__What the task asks__. Copy the listing exactly, images excluded.
*** Provided entries Section Begins ***
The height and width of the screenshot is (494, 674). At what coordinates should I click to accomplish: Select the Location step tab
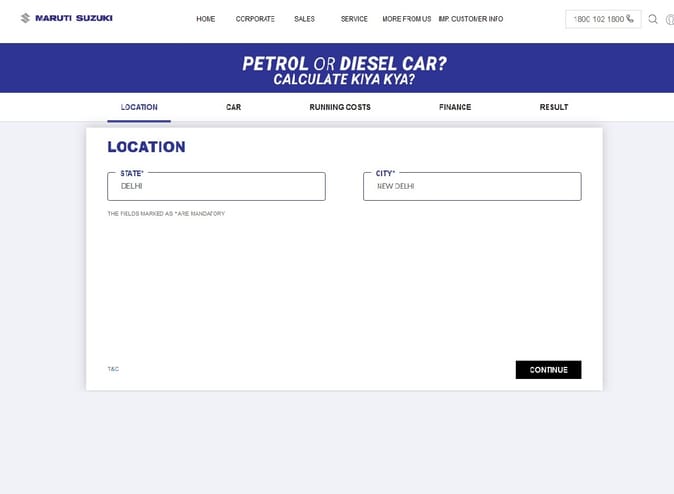click(x=139, y=107)
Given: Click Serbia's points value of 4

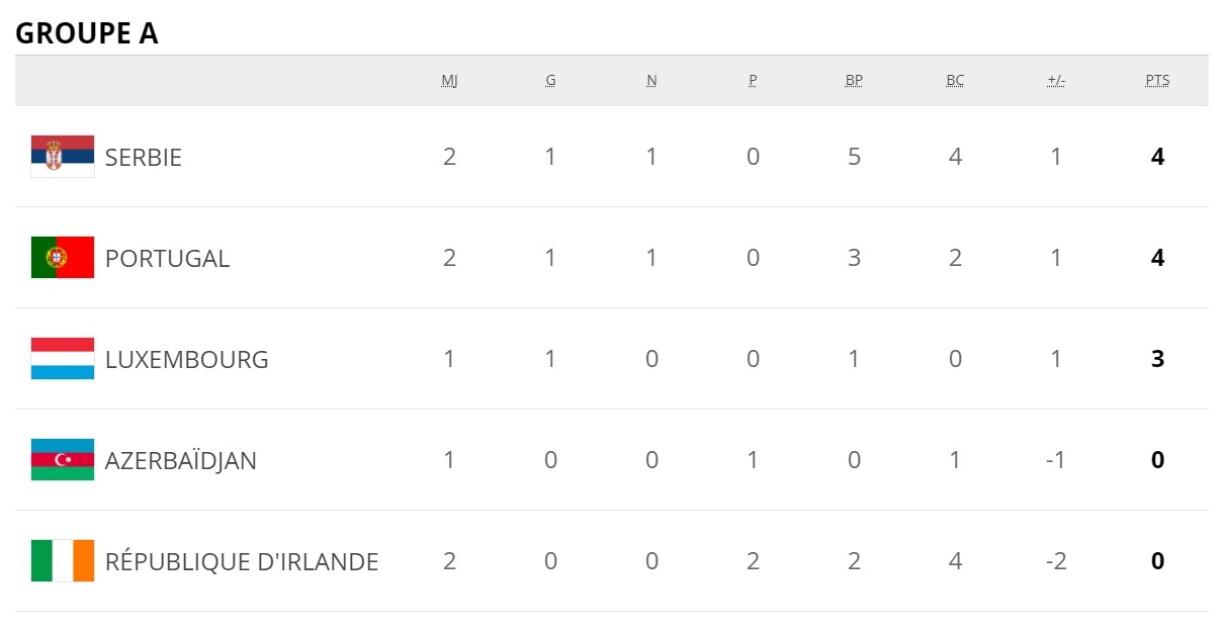Looking at the screenshot, I should point(1157,157).
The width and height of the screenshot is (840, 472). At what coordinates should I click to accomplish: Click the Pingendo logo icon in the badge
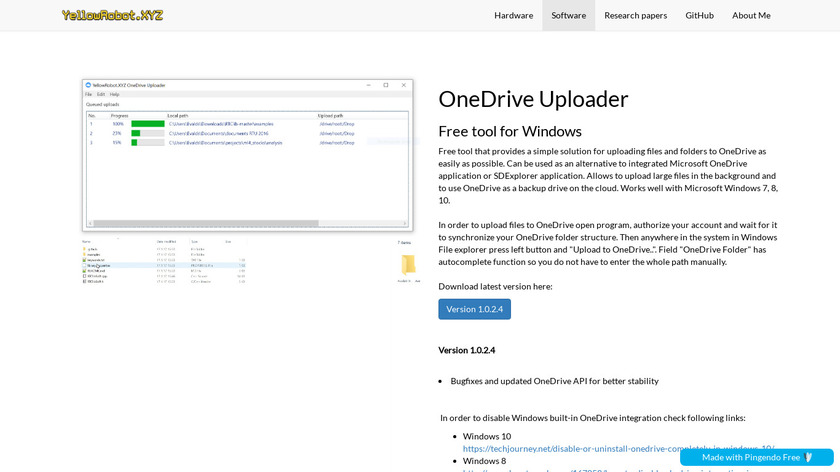(x=810, y=457)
*** Provided entries Section Ends ***
__Answer box__.
The height and width of the screenshot is (494, 674). At what coordinates should I click to accomplish: Select the Location step tab
click(x=139, y=107)
Given: Click Serbia's points value of 4

Looking at the screenshot, I should point(1157,157).
The width and height of the screenshot is (840, 472). At what coordinates should I click to accomplish: Click the Pingendo logo icon in the badge
(x=810, y=457)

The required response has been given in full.